討論イベント「市民の選択―エネルギー・環境戦略」

2012年 8月12日(日) 
上智大学 四谷キャンパス12号館
(中央線・中央総武快速線・地下鉄丸の内線南北線四ツ谷駅下車徒歩7分)


*第1回目のアンケート調査にお答えいただいた方のみご参加いただけます。
*討論イベントの前と後に、第2回・3回のアンケート調査を実施します。

*取材等お申込みの方は、必ず事前に実行委員会事務局までお問い合わせください。

■使用資料
第1回目アンケート用紙(T1)
事前学習資料(市民の選択 エネルギー・環境戦略-3つのシナリオ-)
第2回目アンケート(T2)
第3回目アンケート(T3)



実行委員会

エネルギー・環境戦略 市民討議 実行委員会

名称

エネルギー・環境戦略 市民討議 実行委員会

実行委員長

柳下 正治 (上智大学 大学院地球環境学研究科 教授)

委員

菊井 順一 (一般社団法人地球温暖化防止全国ネット 専務理事)
三上 直之 (北海道大学 高等教育推進機構 准教授)
柳瀬 昇 (駒澤大学 法学部政治学科 准教授)
宮城 崇志 (上智大学 地球環境学研究科)

事務局

一般社団法人 地球温暖化防止全国ネット (全国地球温暖化防止活動推進センター)

協力:上智大学 / 特定非営利活動法人アクト川崎

活動名

エネルギー・環境戦略の選択肢に対する自立的国民的議論推進事業

市民のみなさまへ

市民のみなさまへ

 このエネルギー・環境戦略 市民討議は、特定の意図を達成するための運動や取組みではありません。

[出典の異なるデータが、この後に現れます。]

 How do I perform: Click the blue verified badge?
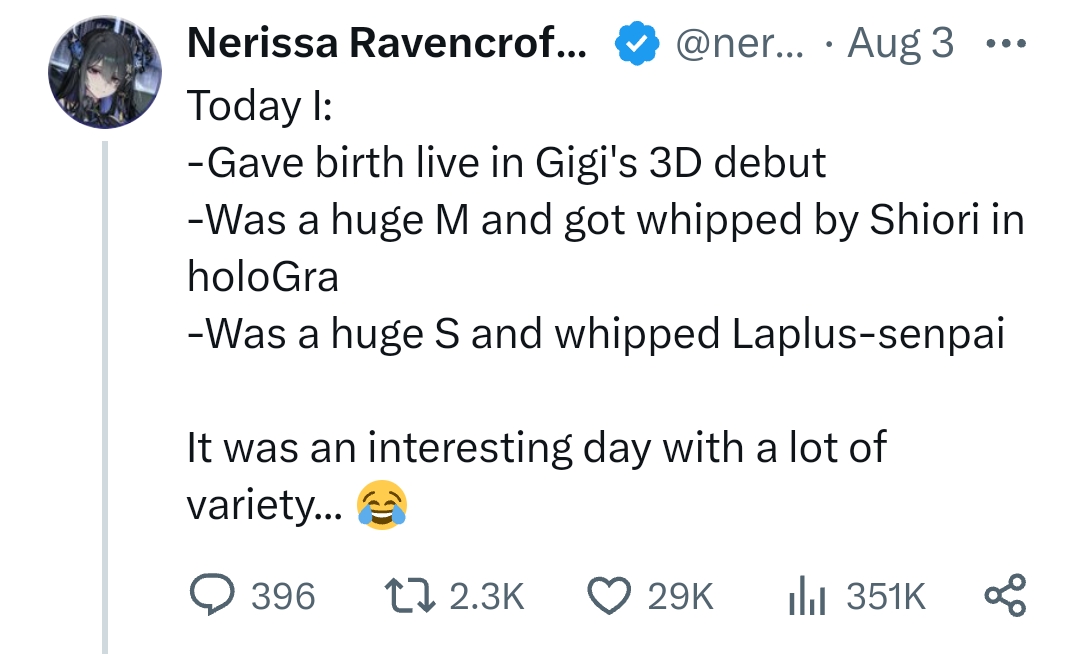click(x=634, y=45)
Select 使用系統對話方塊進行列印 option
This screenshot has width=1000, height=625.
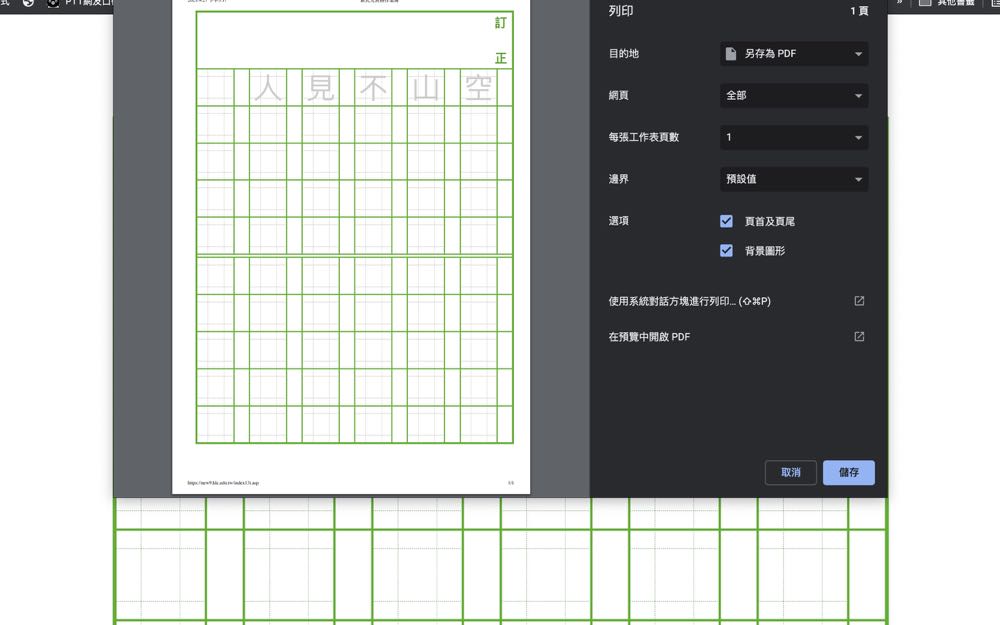[x=689, y=301]
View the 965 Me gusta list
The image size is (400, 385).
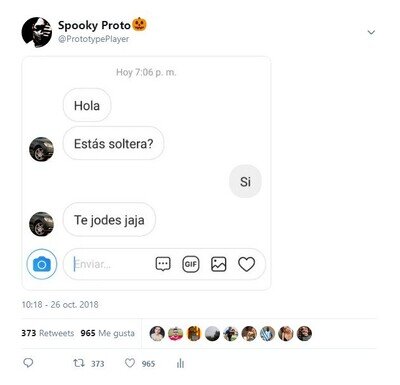tap(108, 333)
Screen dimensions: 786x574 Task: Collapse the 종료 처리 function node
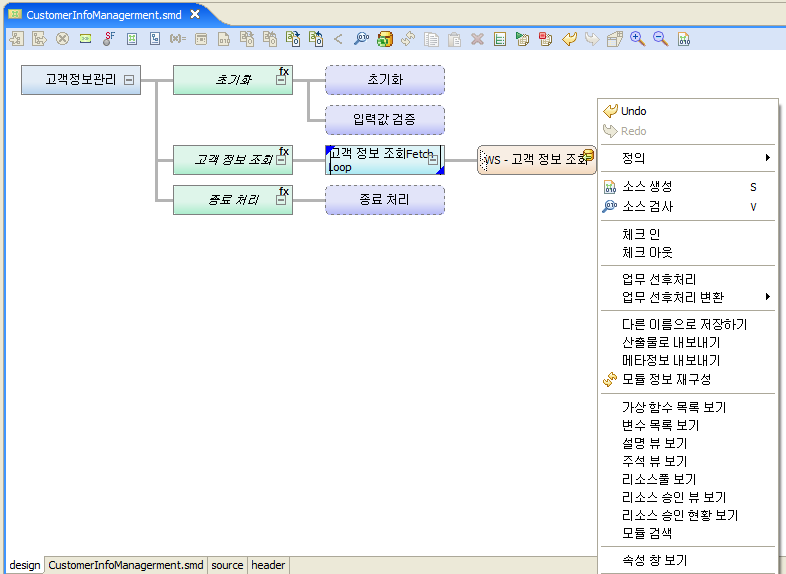(x=281, y=201)
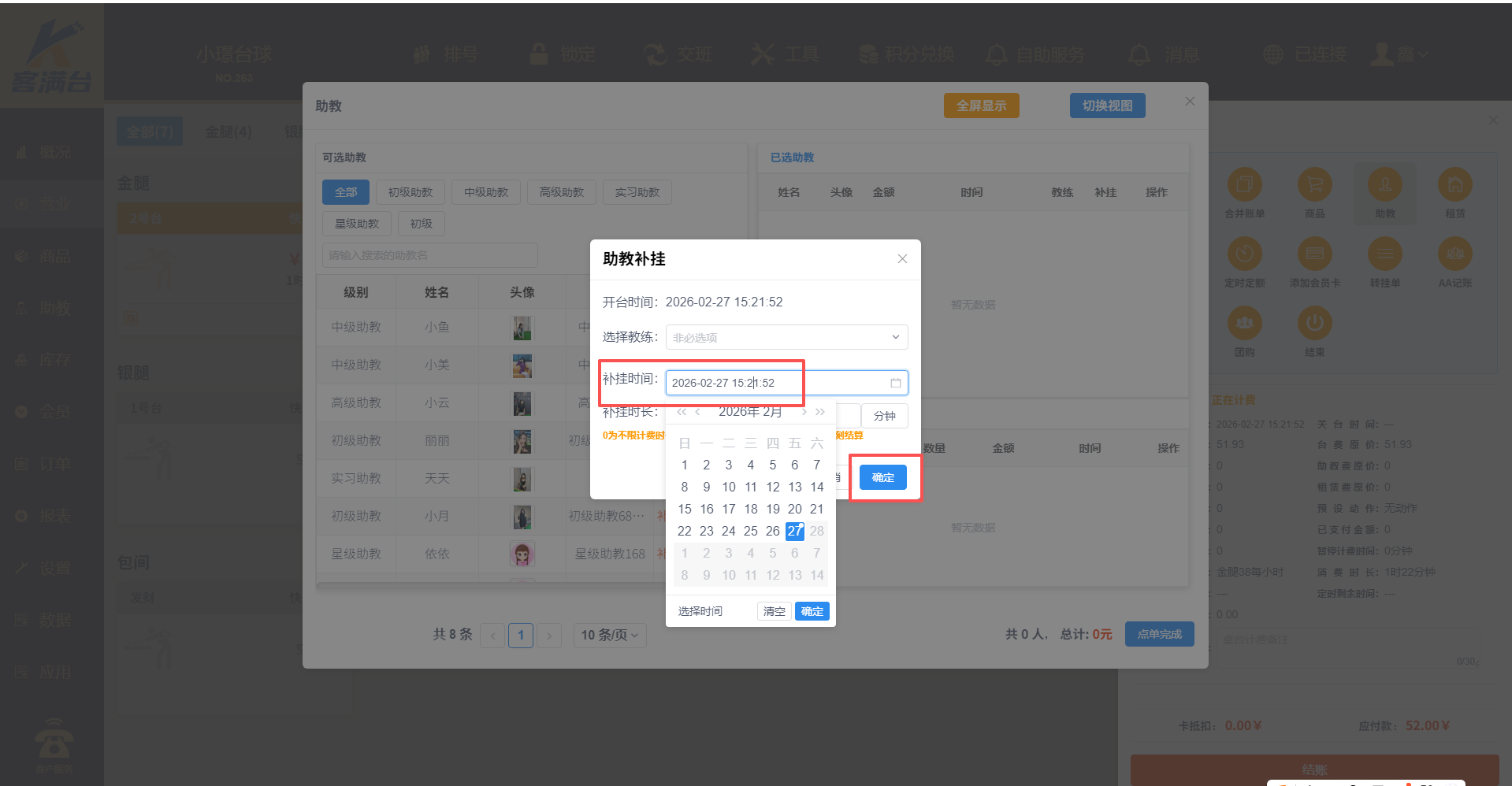Switch to the 星级助教 filter tab
The width and height of the screenshot is (1512, 786).
[x=357, y=224]
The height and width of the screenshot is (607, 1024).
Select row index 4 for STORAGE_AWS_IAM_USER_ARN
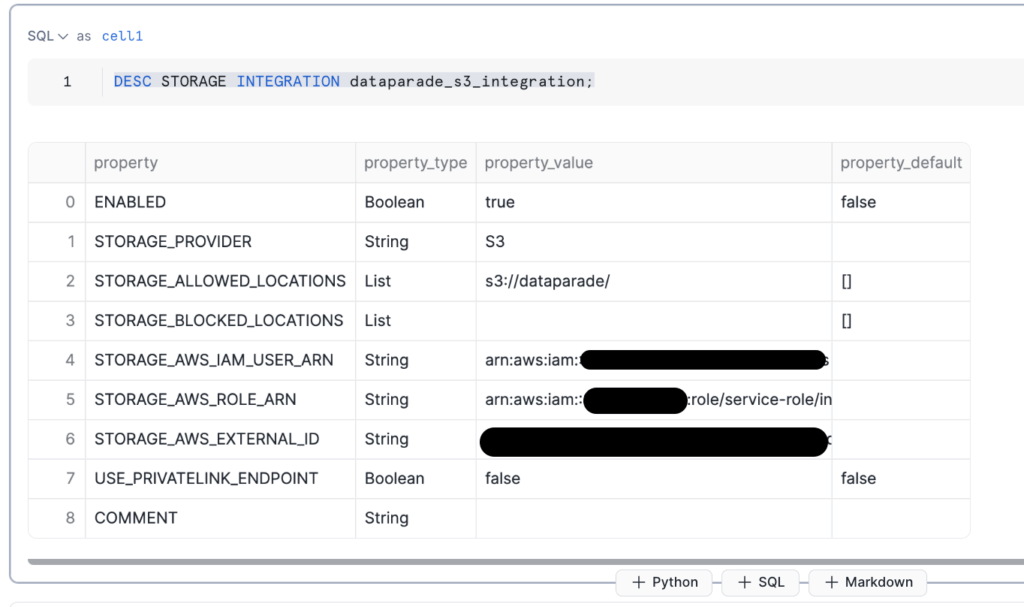coord(69,360)
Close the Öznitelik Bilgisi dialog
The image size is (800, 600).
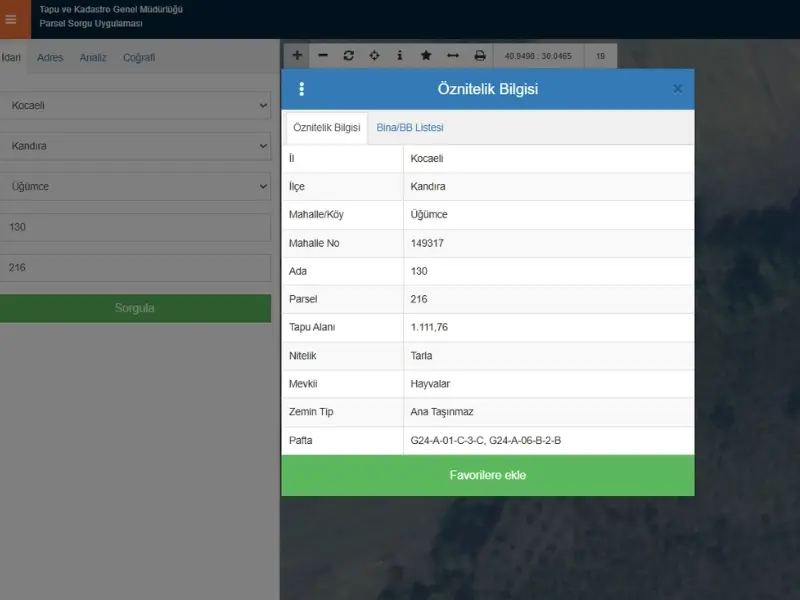click(x=678, y=89)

したがって、この事業は、公正・中立を旨として、厳正なる無作為抽出の方法により、世論調査の対象となる方々を抽出し、「討論型世論調査(deliberative poll®)」という学術的にも認められた手法を応用して、実施するものです。ご参加を希望される方には、大変申し訳ございませんが、今回は、無作為抽出により選ばれた方のみの参加とさせていただきます。また、討議の結果は、8月下旬をめどにエネルギー・環境戦略 市民討議 実行委員会の責任の下にとりまとめと対外的公表を行って参ります。今回の国民的議論をきっかけに、エネルギー問題や環境問題について、調べてみる、話してみる、そして異なる意見や考え方のひとの話も聞いてみるなど、みなさんのまわりでも議論の輪が広がっていくことを期待しています。